• TEXT TO READ:
*-*-*

The day I nearly walked away from everything

There was a Tuesday, about three years ago, when I came really close to quitting.

Nothing dramatic happened. No blowup with my boss, no project that crashed and burned. It was worse than that: it was the slow, quiet accumulation of months feeling invisible.

I'd been working in my field for almost two years at that point. At first it was exciting. Every day I learned something new. But slowly, that excitement turned into routine, and routine turned into frustration. I felt like I was doing the work of three people and nobody noticed. My ideas got ignored in meetings. My work showed up in presentations under someone else's name.

That Tuesday, after a particularly absurd meeting where my suggestion was shut down only for someone else to propose the exact same thing ten minutes later and get applause for it, I went to the bathroom and stared at my reflection. "Why am I even here?"

That night, I wrote a resignation letter. I didn't send it. I saved it in a document I still have. But writing it forced me to think about what I actually wanted. And what I discovered is that I didn't want to leave my field. What I wanted was to be seen.

*-*-*

• JOB: Pick up the essay about nearly quitting a job right after its final sentence and keep writing in the same first-person voice. The listing has no connection to the essay about nearly quitting a job.

• DATASET ENTRIES:

*-*-*

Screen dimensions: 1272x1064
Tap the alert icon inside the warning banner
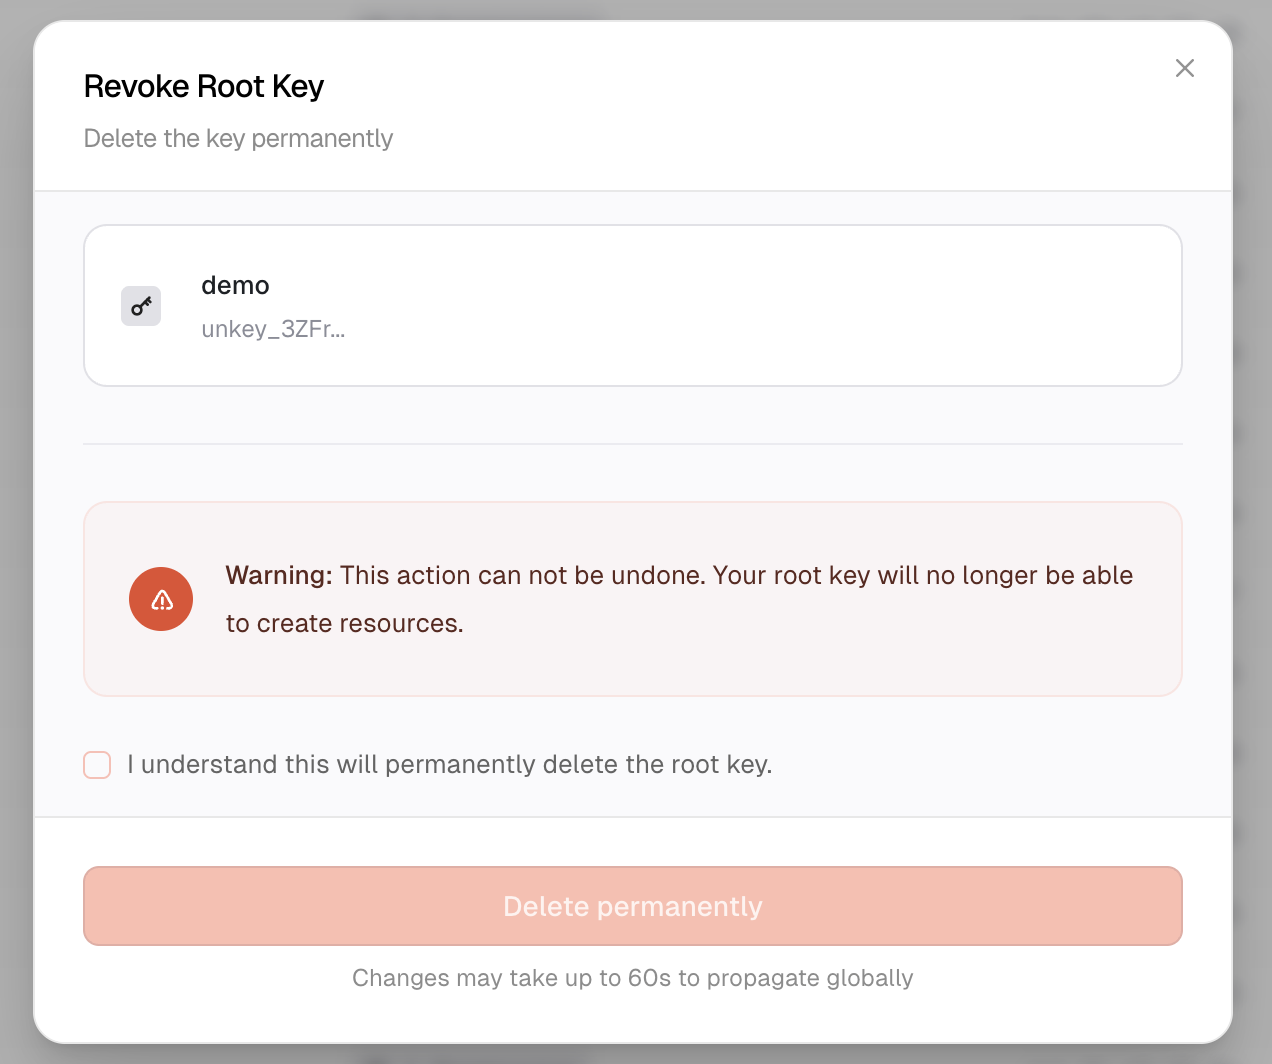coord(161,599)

*-*-*

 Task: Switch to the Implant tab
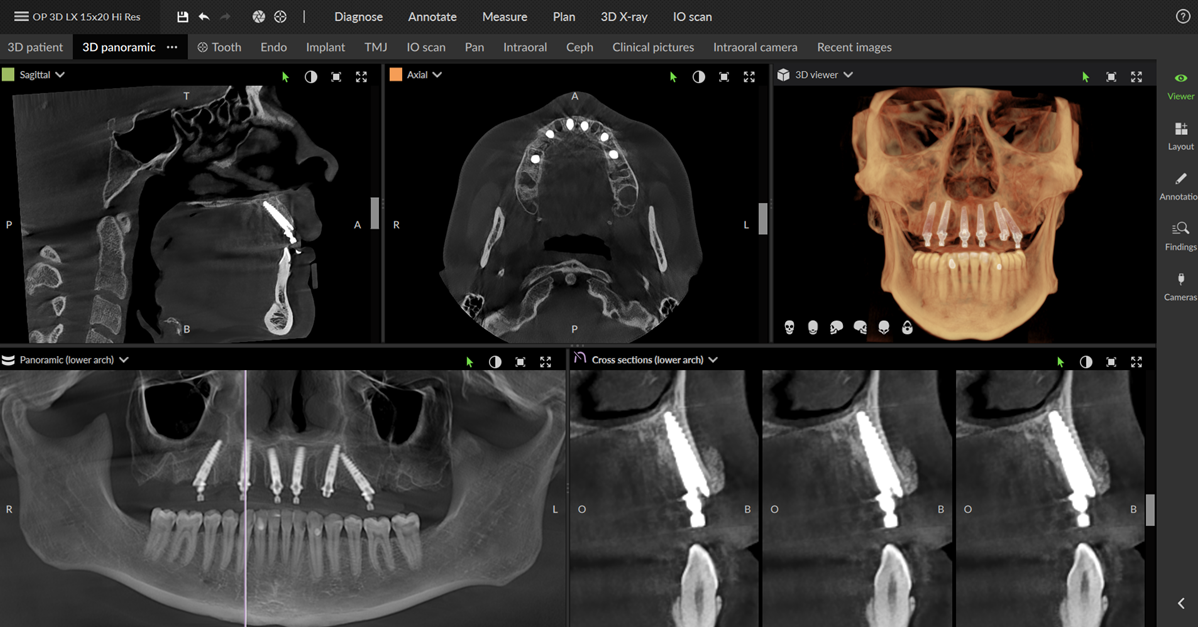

*-*-*

• RESPONSE:
The next day I did something I'd never done: I asked for a one-on-one meeting with my manager. I told him, directly, that I felt my work wasn't being recognized. It was not a comfortable conversation. He seemed surprised. He said he hadn't noticed. I'm not sure I fully believe that, but from that conversation on, things started to change.

I started speaking up more in meetings — not waiting for permission, but taking space. I started documenting my work visibly. I started saying "I did this" without shame.

Three months later, I got promoted.

The lesson wasn't that the system is fair. The lesson was that if I don't value my own work, nobody is going to do it for me. And that, uncomfortable as it is, has served me every single day since.